§ **Exercise requirements**
Once you have found the line with "Task: Click the thumbs down feedback icon" in the records below, retype it and every line after it to the end exactly, with no pictures and nothing more.

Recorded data

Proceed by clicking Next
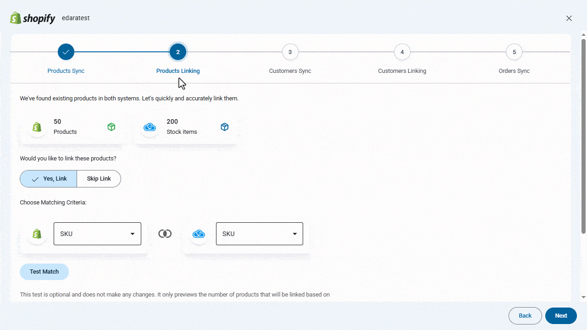The height and width of the screenshot is (330, 587). click(561, 315)
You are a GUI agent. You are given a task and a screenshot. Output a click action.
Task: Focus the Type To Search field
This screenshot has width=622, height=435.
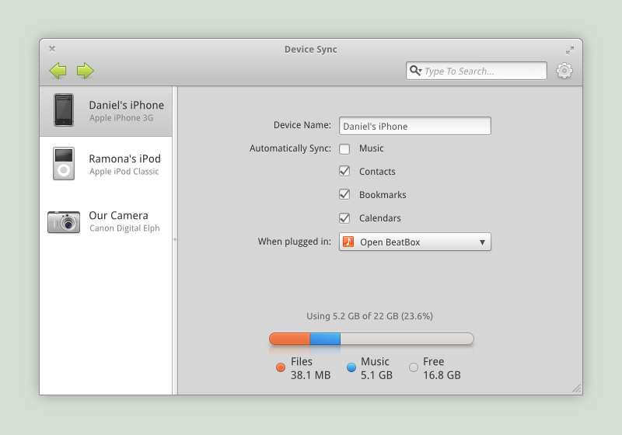pos(477,71)
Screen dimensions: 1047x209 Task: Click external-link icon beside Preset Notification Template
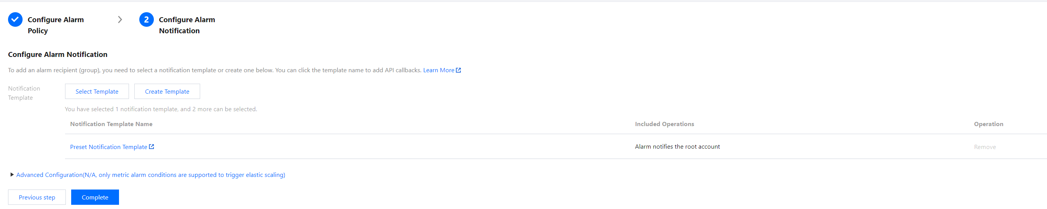(x=152, y=147)
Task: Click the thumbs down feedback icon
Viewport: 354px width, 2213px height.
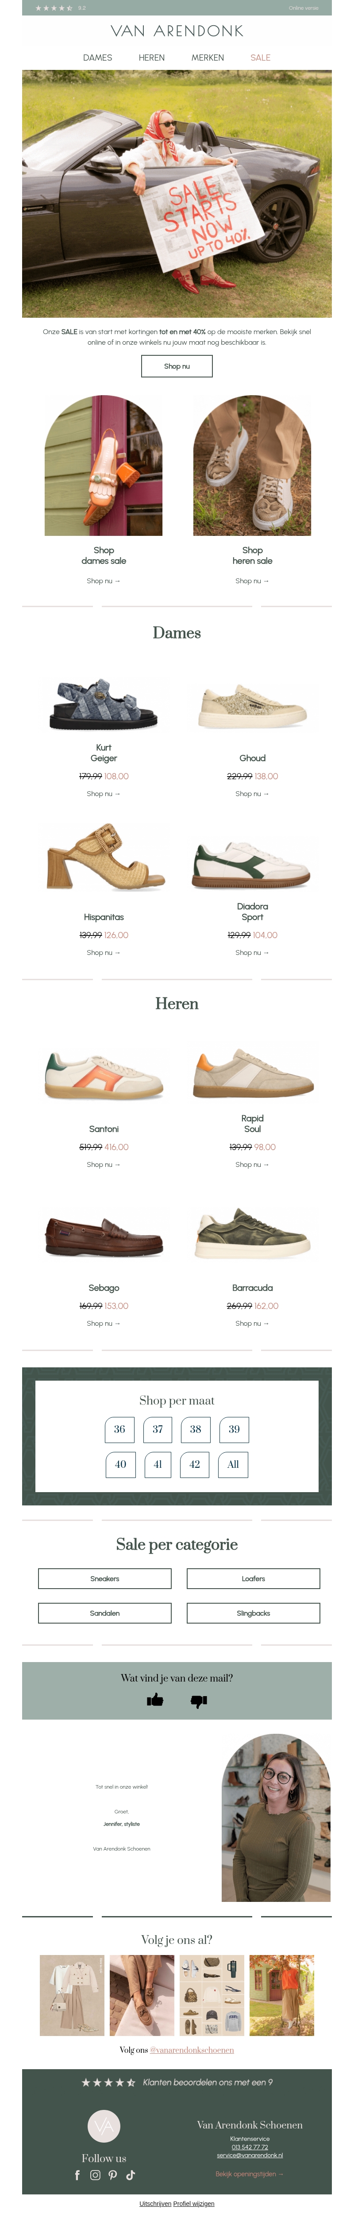Action: tap(198, 1701)
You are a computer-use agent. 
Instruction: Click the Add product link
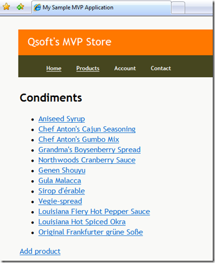(x=40, y=251)
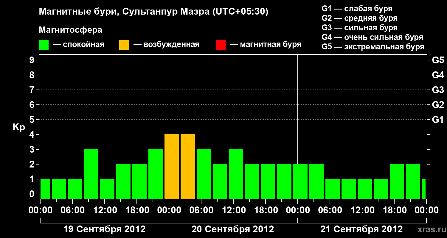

§ **Answer area**
Task: Click the thumbs down feedback icon
Viewport: 354px width, 2213px height.
Action: tap(198, 1701)
You are a computer-use agent. 
Instruction: Click the Add product link
(x=40, y=251)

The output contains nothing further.